Сны снятся сумбурные, дурацкие. Будто кастинг устраиваю на место разового любовника. Кандидаты заходят по одному, почему-то только в трусах, на руках медицинский бегунок с подписями врачей и печатями, резюме и паспорт. Найля помогает мне, дельные советы дает, и мы отсеиваем одного претендента за другим.
– Перелом за перелом! Зуб за зуб! Око за око! – воодушевлённо говорю я, когда от всей толпы остается только один мужчина, со шрамом на ключице.
Найля одобрительно кивает, зачем-то крестит меня.
– Эй, не нужно, я же язычница! – заявляю я гордо и веду победителя в «номера».
В руках у меня конверт с надписью «Лучший самец», а в нем весьма крупная сумма оплаты. Это я вручу ему после завершения церемонии – акта отмщения. Когда я вальяжно опускаюсь на постель с бархатным балдахином пурпурного цвета, победитель с диким кличем бросается на меня. Я ощущаю его приятную тяжесть на себе, слышу музыку Бородина и до боли знакомый бархатный голос: «А бёдра её метались, как пойманные форели, то лунным холодом стыли, то белым огнём горели.» Победитель срывает вдруг с себя маску, оказывается Марленом и бьёт меня по физиономии дурацким конвертом с деньгами. С воплем просыпаюсь. Страшно! Сил нет. Сна нет. Приснится же такая чушь! Фрейда в студию! К чему такой идиотизм привиделся? Отвечай, Зигмунд!
Тем временем и совесть проснулась. Сомнения стали грызть: «А вдруг он не виноват?» Но этот тяжелый, как как расплавленый свинец, взгляд? Разве так на любимую женщину смотрят?!

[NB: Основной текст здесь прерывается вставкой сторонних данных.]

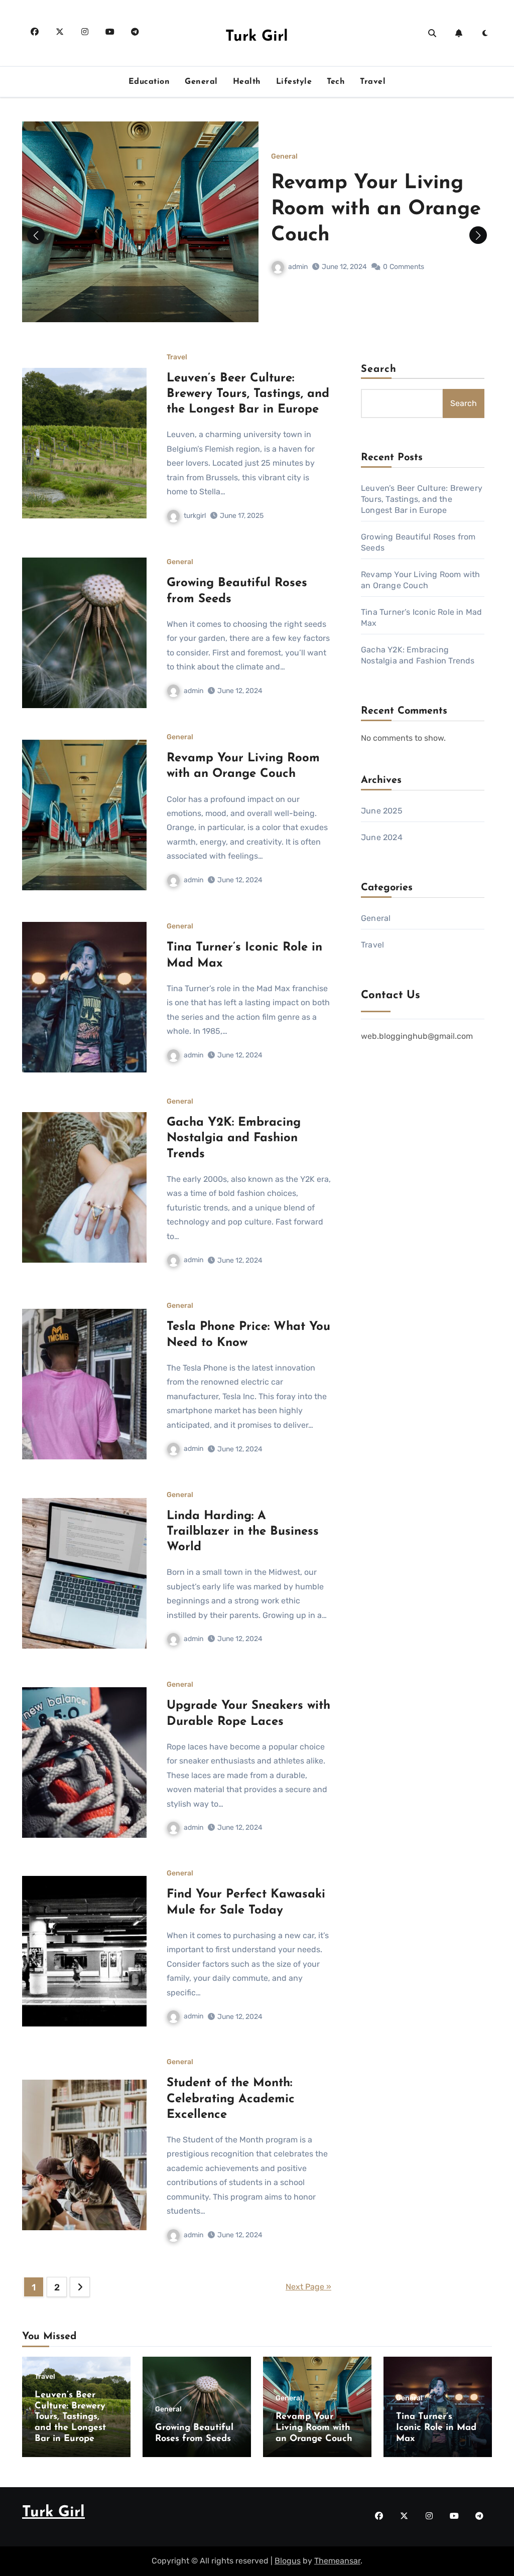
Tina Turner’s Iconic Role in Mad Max (436, 2427)
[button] (478, 235)
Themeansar (337, 2560)
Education (149, 82)
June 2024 (382, 837)
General (201, 82)
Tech (336, 82)
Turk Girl (256, 37)
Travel (373, 82)
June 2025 (382, 811)
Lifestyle (294, 82)
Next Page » (308, 2286)
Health (247, 82)
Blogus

Всю ночь то ворочаюсь с боку на бок, то погружаюсь в тяжелую дрёму. Сон должен лечить, а как он может лечить, если он такой поверхностный, тревожный. Иду в ванную, смотрю на себя в зеркало. Сейчас бы мальчишка, который в два раза моложе, меня ни за что не стал бы целовать! Синяки под глазами, лицо пожухшее, будто густо белым гримом намазано, прямо актриса, исполняющая в китайском театре роль жестокой, надменной и низменной героини, глаза потускневшие, потухшие, без озорной искорки, выдают, что за спиной тётки полвека жизни. А это ведь вроде того, как целовать живой труп!
Труп так труп! Но у трупа, оказывается, растут ногти и волосы. Мне нужно сделать маникюр и подстричься. Надо будет попросить Найку повести меня в приличный салон к хорошему мастеру. Ложусь, закрываю глаза, сразу становлюсь неувядаемой, как Ленин в Мавзолее, и усиленно мыслю. Потому что мыслить – это существовать. Ну, а существовать, собственно говоря, – это уже не жить, это прозябать. Подушка мокрая. Я оплакиваю горькими слезами свою неудавшуюся жизнь. Слёзы никак не заканчиваются. Если бы они превращались в жемчужины, я бы была уже сказочно богата. А так – просто растекаюсь прозрачной лужей. Марлен только один раз видел мои слёзы, когда устроил дурацкое шоу со своими придурочными друзьями, будто он в коме. После смерти папы я запиралась в ванной, через полчаса выходила с красными, но сухими глазами. А сейчас кто я? Несчастная старуха у разбитого корыта. И старик мой – тю-тю! За золотой рыбкой в пучину нырнул! Обидно!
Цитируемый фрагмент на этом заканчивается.